The TSA officers slowed as they neared, watching Walker with intense curiosity. The one with the hand on the Glock looked around. No one batted an eyelid as they passed, regular people wheeling their carry-on baggage, drinking coffee from Styrofoam cups. In their eyes, just another random stop-and-search. Thank 9/11 and the Boston bombing and recent events in New York and St. Louis for that. A couple of wars and the Patriot Act played a part too. Just another day at LAX.
The two uniformed officers stopped just short of arm’s reach from Walker.

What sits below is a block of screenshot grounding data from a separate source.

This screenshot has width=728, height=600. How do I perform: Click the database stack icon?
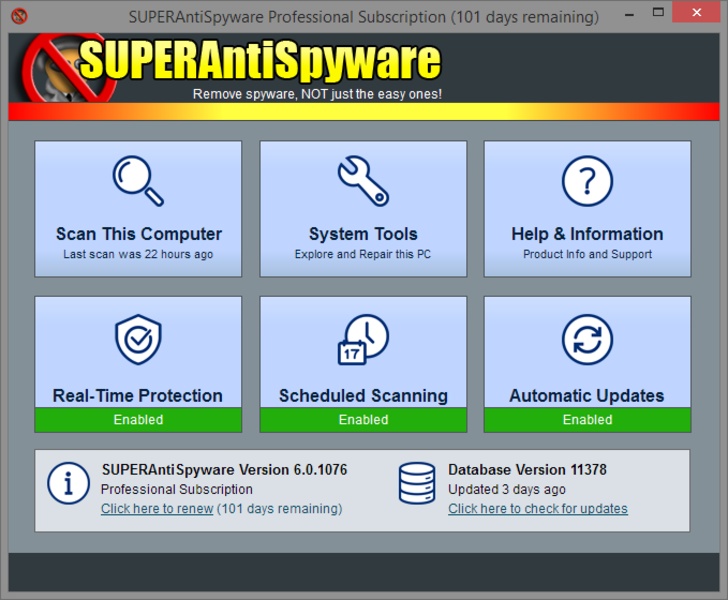tap(416, 485)
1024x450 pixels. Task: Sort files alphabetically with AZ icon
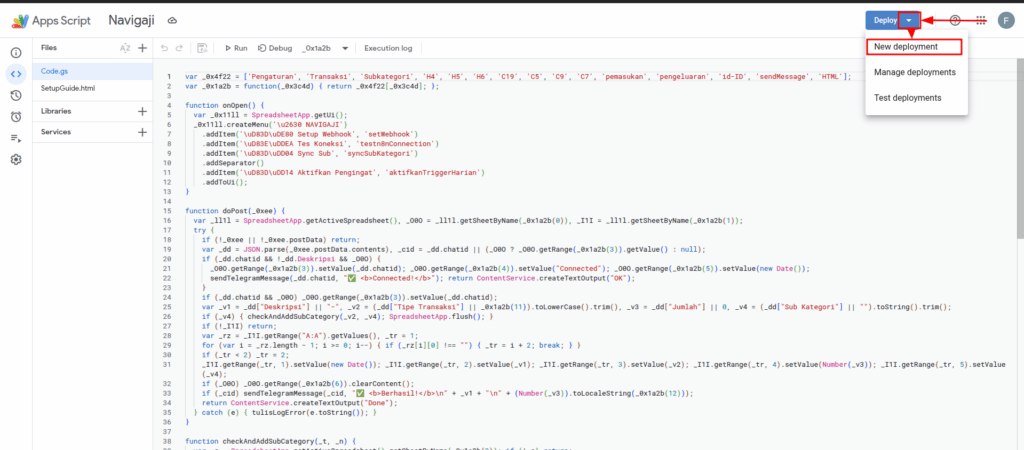click(125, 48)
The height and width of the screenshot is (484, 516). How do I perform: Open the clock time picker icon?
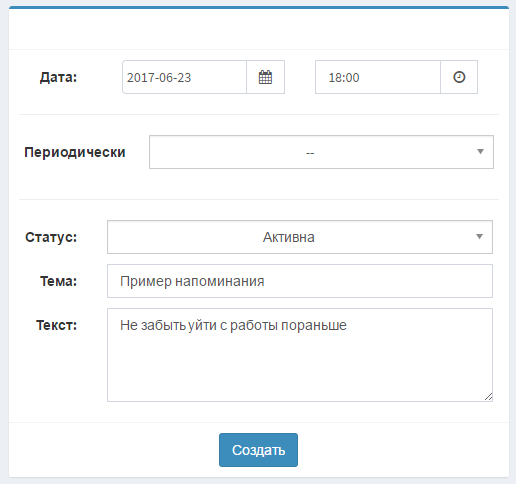click(x=459, y=77)
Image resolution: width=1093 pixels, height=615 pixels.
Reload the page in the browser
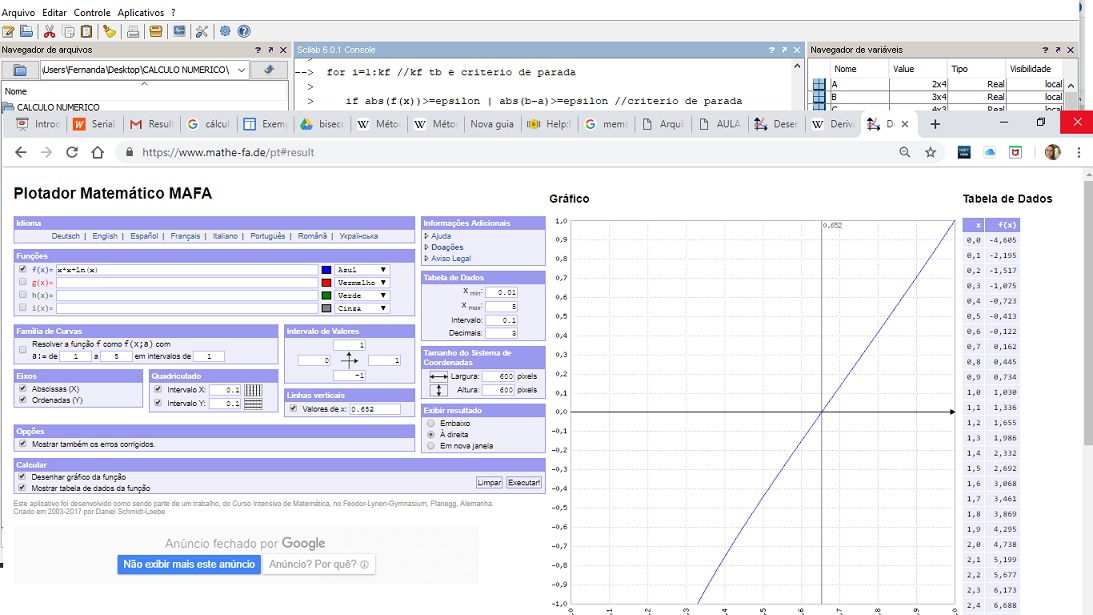72,152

“Josiah Walker,” the taser wielder said. “Place your hands on your head. We’re bringing you in.”
3
Walker weighed it up.
Still no good option. These two guys had to be the cream of TSA officers, big and tough, near to zero body fat and muscles that bulked out their uniforms. Each was just the other side of thirty. Definitely ex-military. And that he’d been called Josiah, which was fine because it was on his passport and driver’s license, but no one called him that, aside from his mother, and thinking of her made him a little sad, just for a half second, then that turned to anger and frustration at the delay, and that ticked him off.
Walker said, “Can I at least get a coffee first?”
No answer.
Walker was led toward a blank door that simply stated: “Unauthorized access prohibited.” He ran through a list in his mind, the CIA paper he’d helped draft a long time back for operatives being taken to security screening at airports—how to evade such scrutiny, and, when taken to secondary screening, how to get out with your cover identity intact.
Confirmed or suspected government or military affiliation almost certainly raises the traveler’s profile. Walker’s passport and papers had none of that—they were new, organized by the Vice President not long ago, replacing the counterfeit ones Walker had commissioned in Croatia. Airport officials receive advance information on arriving passengers from airlines through an advance-passenger information system and passenger name records. APIS information, which enables an advance check against watch lists, includes passenger name, date of birth, sex, passport details and secondary contact information.